Friday 27 April 2007

The Marble Baths

Altdorf is a grimy city, filled with waste and filth. But even so many of its inhabitants take great care to stay clean and bathe once every week. The manner in which they do so varies with social stature and income, but there is a sizeable portion that go to the public bathing houses that exist in the various Bezirks of our capital. Of course som baths are more splendid than others. Most common folk, the poor and the workers, simply use a barrel to scope cold water from, apply soap to strategic bodily locations, wash it off and rub themselves with rough towels to get dry. Not something you do every day, mind you.



For the upper class or for those of means, there are bath-houses where you get heated water in tubs or in pools. Some have rooms filled with heated rocks which you throw water on, creating steam to clean your body. Some rooms have cold pools of water so that you can alternate between hot and cool baths. There are also lounges where you can rest, eat a sausage or pie and drink a glass of wine or a flagon of cold beer.



For clients who can afford it, herbs or oils produced locally or imported from Estalia, Tilea or even Araby are added to the water to release a pleasing fragrance and promote good health and cleansing of the skin and lungs. Among the herbs commonly used are camomile, lavender, lemon balm, mint, rosemary and thyme. Oils are often scented with sap from birch or pine, or from the skins or peels from oranges, lemons, apples and pears.

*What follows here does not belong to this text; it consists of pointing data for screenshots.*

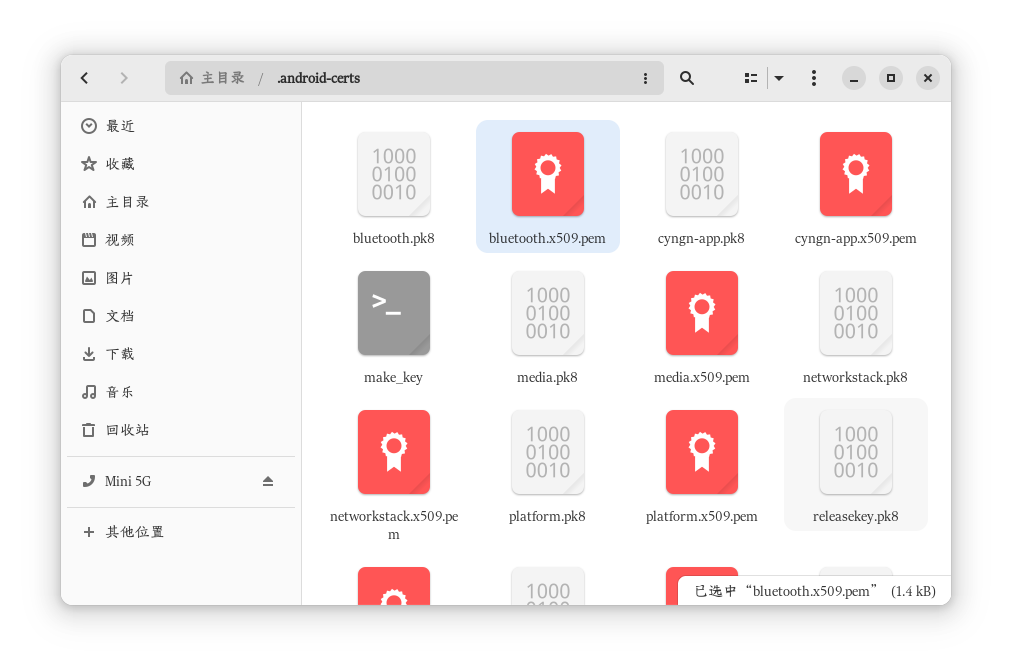Toggle list/grid view icon

(x=751, y=78)

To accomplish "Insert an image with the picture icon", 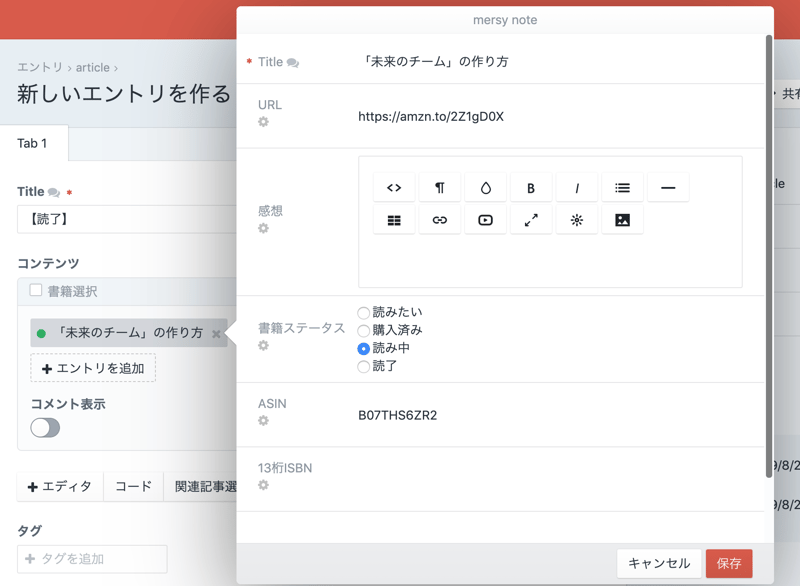I will [622, 220].
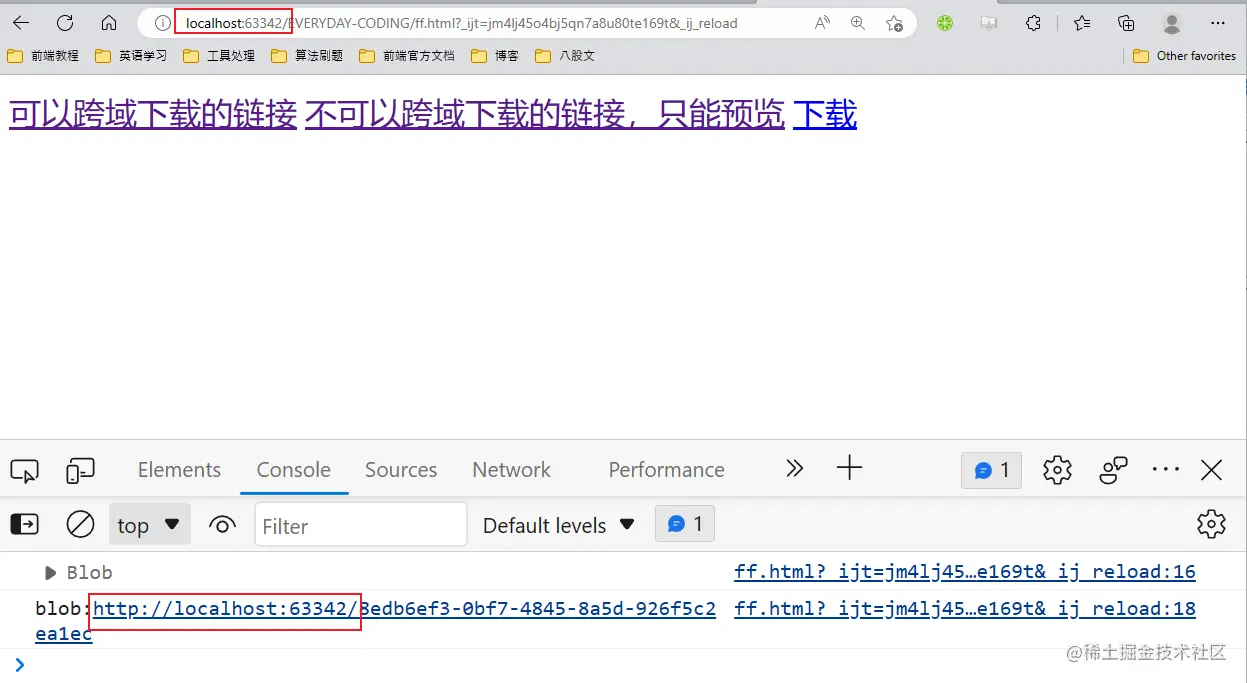Open DevTools settings gear
The image size is (1247, 683).
pos(1057,469)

Of all the bathing houses in the Empire, The Marble Baths in the Reikhoch Bezirk is probably the most well-known. The interiors are constructed from exquisite marble in Arabyan style, with beautiful mosaics depicting flowers, planets and stars. There are two sections, one for the men and one for the women. The bathers dress in simple linen trunks or dresses for the women. Curiosly both sexes often dress in something known as an Altdorf Wig, a kind of bathing hat of varying lavishness. Female bath-house keepers, often devout Shallyans in sleeveless dresses serve the bathers with buckets of hot or cold water and scrubs or lashes in the case of the more devout attendees.